FYI I see this thread referencing the GDAL github team organization. As
far as I know, nobody has "designed" it with deep thoughts. It has the
current structure most likely as an accident of history... If I were to
design it, I would keep it simple and stupid. With git workflows, the
concept of "committer" as in SVN era is kinda irrelevant. You just need
a sufficient number of people with appropriate push rights to merge the
flow of incoming PRs, but if you have more than 10 people with push
rights in a single repo, that is already quite big. My 2 cents, and
running away as I've no idea how the GRASS team works ;-)
Le 13/03/2024 à 01:35, Vaclav Petras via grass-dev a écrit :
On Fri, 8 Mar 2024 at 09:10, Ondřej Pešek <pesej.ond...@gmail.com> wrote:
@Vaclav: Do you have some more points against the master-children
schema? It seems that the general agreement is *for* the restructuring
into parent and children teams. So far the only point against was "I
didn't find team nesting particularly useful and we already had a
couple of top-level teams."
...and I didn't see it working for GDAL with people both in the parent
team and child teams and repos being assigned to both levels.

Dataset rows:

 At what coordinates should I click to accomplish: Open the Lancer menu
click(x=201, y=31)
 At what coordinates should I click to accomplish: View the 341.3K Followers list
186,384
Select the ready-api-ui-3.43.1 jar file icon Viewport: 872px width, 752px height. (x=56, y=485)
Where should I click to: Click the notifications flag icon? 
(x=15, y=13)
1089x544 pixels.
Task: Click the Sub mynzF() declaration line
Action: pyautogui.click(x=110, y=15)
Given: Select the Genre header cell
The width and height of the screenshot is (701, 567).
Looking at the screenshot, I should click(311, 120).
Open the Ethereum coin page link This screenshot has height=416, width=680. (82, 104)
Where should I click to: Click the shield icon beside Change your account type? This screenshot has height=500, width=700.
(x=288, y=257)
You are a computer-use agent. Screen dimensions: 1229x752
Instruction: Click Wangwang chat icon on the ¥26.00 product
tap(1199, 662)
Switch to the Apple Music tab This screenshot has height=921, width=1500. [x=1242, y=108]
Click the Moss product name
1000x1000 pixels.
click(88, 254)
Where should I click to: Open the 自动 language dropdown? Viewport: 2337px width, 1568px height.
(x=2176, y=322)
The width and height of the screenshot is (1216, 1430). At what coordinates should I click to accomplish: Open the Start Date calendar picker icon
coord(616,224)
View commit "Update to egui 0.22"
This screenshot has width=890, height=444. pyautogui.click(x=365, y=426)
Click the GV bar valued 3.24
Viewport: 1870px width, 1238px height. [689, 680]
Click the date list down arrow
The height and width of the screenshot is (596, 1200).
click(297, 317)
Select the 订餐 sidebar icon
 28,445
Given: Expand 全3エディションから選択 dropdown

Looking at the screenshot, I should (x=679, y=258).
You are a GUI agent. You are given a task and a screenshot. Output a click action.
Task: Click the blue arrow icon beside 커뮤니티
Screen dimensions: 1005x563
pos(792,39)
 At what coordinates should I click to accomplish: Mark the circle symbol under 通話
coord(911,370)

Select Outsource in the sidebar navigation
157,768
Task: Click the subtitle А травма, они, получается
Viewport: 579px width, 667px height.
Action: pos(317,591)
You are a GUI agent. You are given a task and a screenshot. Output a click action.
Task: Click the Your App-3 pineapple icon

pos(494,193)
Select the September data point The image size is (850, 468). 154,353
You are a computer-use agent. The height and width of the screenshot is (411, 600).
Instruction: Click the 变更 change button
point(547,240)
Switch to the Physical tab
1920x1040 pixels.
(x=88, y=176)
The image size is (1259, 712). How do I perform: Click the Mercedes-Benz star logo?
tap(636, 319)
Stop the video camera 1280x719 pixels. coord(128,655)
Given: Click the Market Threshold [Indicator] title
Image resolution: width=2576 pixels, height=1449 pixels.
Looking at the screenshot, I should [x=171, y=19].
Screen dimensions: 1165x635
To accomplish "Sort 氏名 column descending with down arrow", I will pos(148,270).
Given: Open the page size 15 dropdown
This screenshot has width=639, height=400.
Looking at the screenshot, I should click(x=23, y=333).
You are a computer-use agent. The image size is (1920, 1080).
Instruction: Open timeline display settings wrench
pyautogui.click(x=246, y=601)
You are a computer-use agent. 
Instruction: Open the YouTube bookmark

> AIM A
From the email thread on GitHub team structure, reproduce the passage starting at "FYI I see this" and ending at "team works ;-)".
> AIM B
Answer these from the email thread on GitHub team structure:
(i) How many people with push rights in a single repo does the writer call already quite big?
(ii) With git workflows, what does the writer say about the concept of "committer" as in the SVN era?
(iii) Who is asked whether they have more points against the master-children schema?

> EXERCISE RESPONSE A
FYI I see this thread referencing the GDAL github team organization. As
far as I know, nobody has "designed" it with deep thoughts. It has the
current structure most likely as an accident of history... If I were to
design it, I would keep it simple and stupid. With git workflows, the
concept of "committer" as in SVN era is kinda irrelevant. You just need
a sufficient number of people with appropriate push rights to merge the
flow of incoming PRs, but if you have more than 10 people with push
rights in a single repo, that is already quite big. My 2 cents, and
running away as I've no idea how the GRASS team works ;-)

> EXERCISE RESPONSE B
(i) More than 10.
(ii) It is kinda irrelevant.
(iii) Vaclav.